DIRECTION
Copy the lines below word for word, from the line with "Enable Touch up my appearance" to the line with "Looking at the screenshot, I should [x=190, y=156].", both included.

RECORD SET
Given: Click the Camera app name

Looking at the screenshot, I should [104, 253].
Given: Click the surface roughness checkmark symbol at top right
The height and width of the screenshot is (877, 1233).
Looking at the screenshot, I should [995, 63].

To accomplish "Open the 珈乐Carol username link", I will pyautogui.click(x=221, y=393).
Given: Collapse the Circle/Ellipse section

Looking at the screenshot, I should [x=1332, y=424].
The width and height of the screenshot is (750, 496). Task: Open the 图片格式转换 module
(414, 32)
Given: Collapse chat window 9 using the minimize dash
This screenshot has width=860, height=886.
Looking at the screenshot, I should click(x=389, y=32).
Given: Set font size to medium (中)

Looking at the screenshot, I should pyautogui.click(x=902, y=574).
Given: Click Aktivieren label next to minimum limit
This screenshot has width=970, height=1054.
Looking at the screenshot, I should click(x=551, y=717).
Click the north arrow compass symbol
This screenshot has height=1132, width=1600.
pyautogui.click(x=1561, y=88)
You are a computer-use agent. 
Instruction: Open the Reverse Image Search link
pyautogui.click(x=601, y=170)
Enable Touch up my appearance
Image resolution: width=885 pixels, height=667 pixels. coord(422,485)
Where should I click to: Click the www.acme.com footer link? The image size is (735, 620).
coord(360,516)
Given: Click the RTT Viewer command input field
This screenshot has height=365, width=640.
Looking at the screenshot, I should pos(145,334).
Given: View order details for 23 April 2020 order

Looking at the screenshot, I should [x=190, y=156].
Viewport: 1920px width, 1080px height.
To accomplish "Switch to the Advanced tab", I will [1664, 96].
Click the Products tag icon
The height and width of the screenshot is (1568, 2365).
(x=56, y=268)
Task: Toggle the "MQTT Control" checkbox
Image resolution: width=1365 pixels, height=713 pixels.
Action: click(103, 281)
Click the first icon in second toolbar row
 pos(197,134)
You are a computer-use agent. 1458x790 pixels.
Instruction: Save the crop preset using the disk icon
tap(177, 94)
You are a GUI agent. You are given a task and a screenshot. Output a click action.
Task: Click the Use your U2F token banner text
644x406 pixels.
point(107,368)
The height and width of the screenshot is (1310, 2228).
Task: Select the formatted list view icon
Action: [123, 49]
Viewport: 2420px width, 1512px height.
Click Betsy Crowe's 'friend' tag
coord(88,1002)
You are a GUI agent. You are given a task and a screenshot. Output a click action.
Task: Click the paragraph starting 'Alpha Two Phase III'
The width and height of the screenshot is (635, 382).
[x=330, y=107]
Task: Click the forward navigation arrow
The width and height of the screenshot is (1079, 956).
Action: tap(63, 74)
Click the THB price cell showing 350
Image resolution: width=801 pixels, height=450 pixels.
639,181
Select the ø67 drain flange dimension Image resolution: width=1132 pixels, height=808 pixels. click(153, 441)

TASK SOLUTION
Enable Touch up my appearance
Image resolution: width=885 pixels, height=667 pixels. coord(422,485)
Where should I click to: Click the www.acme.com footer link? The image size is (735, 620).
coord(360,516)
Given: Click the RTT Viewer command input field
This screenshot has height=365, width=640.
Looking at the screenshot, I should pos(145,334).
Given: View order details for 23 April 2020 order

Looking at the screenshot, I should [x=190, y=156].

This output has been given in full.